_WORK REQUIRED_.
Where a line contains "Where should I click to: Click the", begin there and restate word for word every line to the end of the entries below, pictures excluded.

_EXERCISE INPUT_.
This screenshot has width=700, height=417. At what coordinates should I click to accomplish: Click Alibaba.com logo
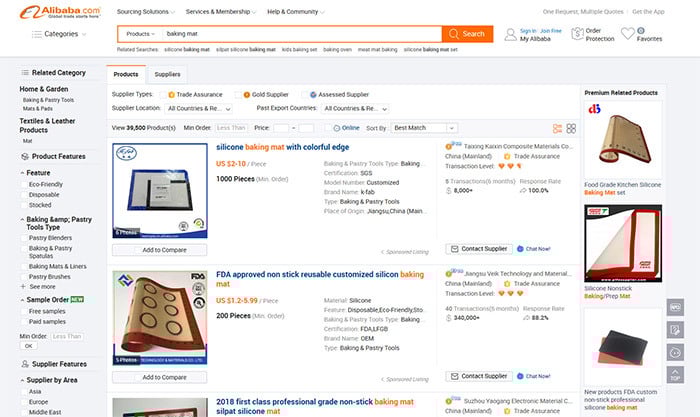click(60, 12)
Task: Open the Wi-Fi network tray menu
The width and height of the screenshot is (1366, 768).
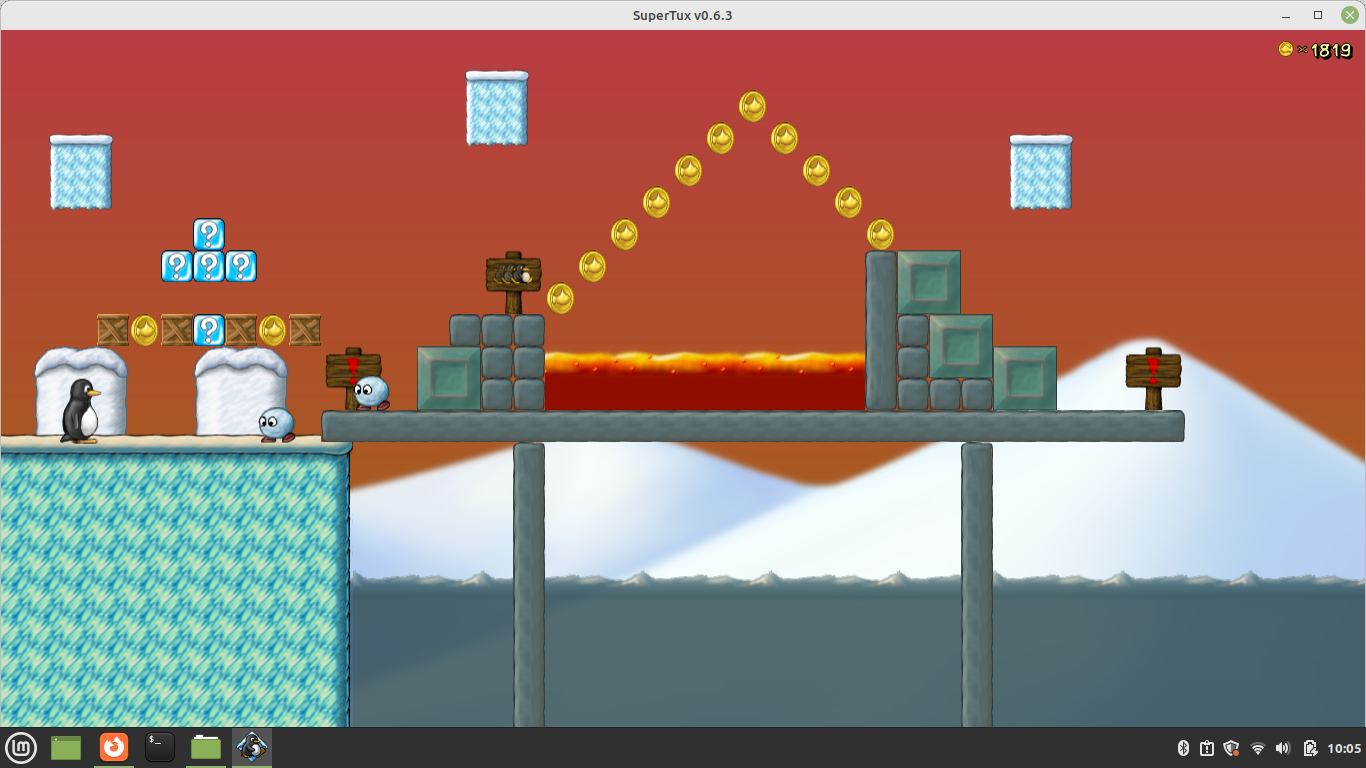Action: (1258, 748)
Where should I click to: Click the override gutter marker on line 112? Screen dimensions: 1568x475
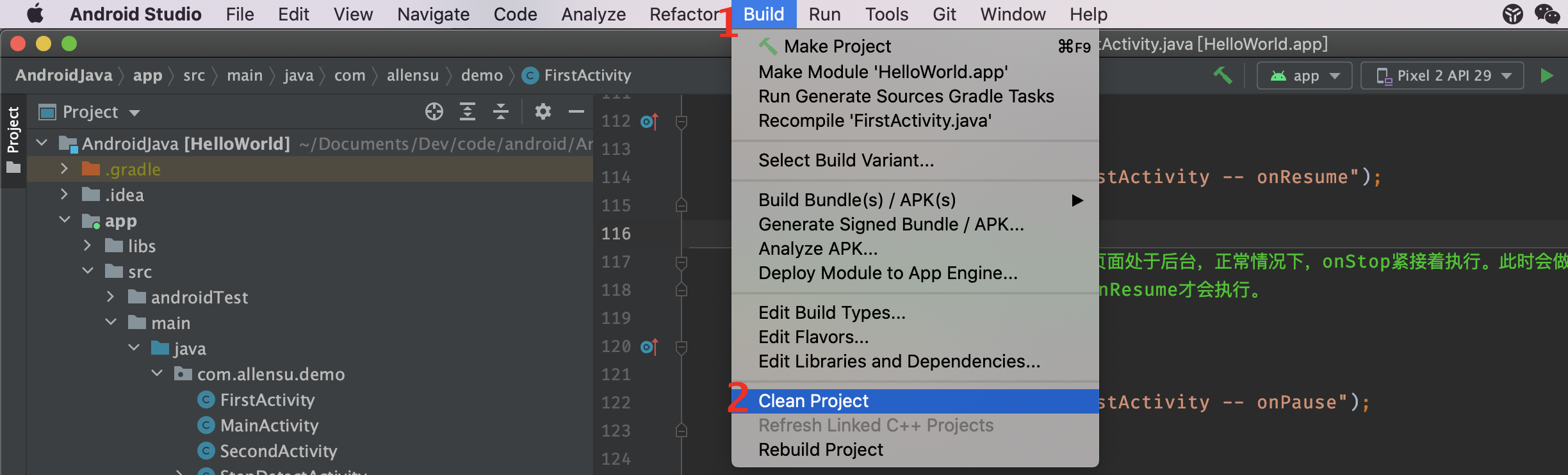(x=649, y=121)
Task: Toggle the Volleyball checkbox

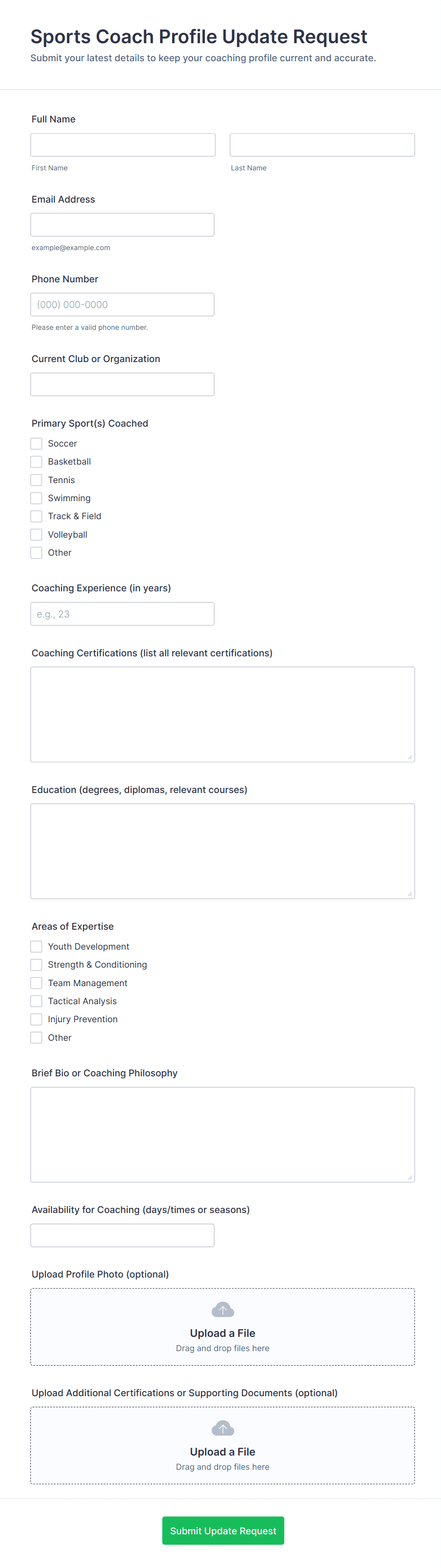Action: point(37,534)
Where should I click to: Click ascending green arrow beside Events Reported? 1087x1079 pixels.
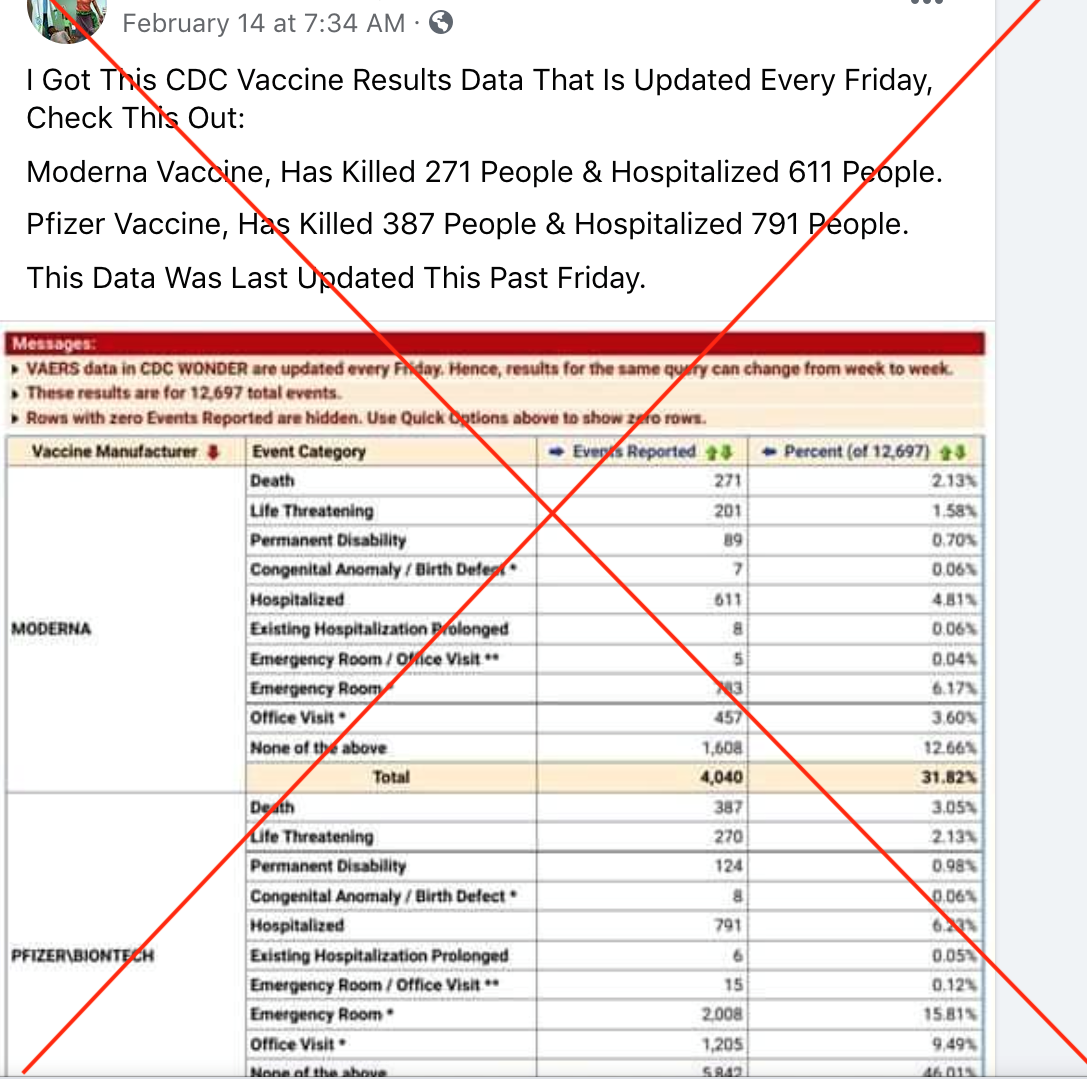[x=711, y=453]
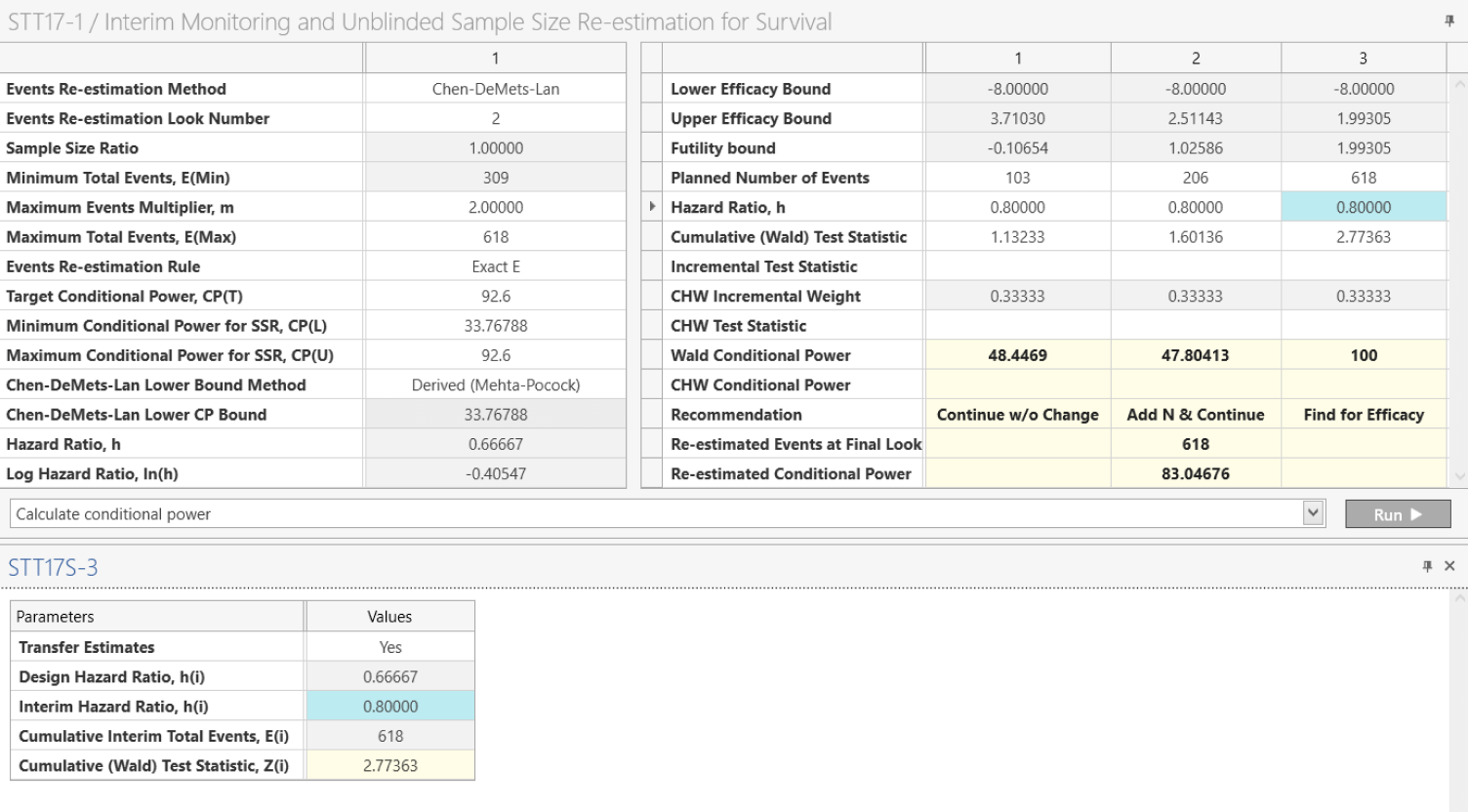1468x812 pixels.
Task: Edit the Cumulative Wald Test Statistic Z(i) value
Action: pos(389,765)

_PROBLEM SOLUTION_.
Where should I click to: Click the override gutter marker on line 112? Screen dimensions: 1568x475
(x=649, y=121)
Task: Toggle the Volleyball checkbox

Action: point(37,534)
Where should I click to: Click ascending green arrow beside Events Reported? 1087x1079 pixels.
[x=711, y=453]
1468x812 pixels.
Task: Edit the Cumulative Wald Test Statistic Z(i) value
Action: pos(389,765)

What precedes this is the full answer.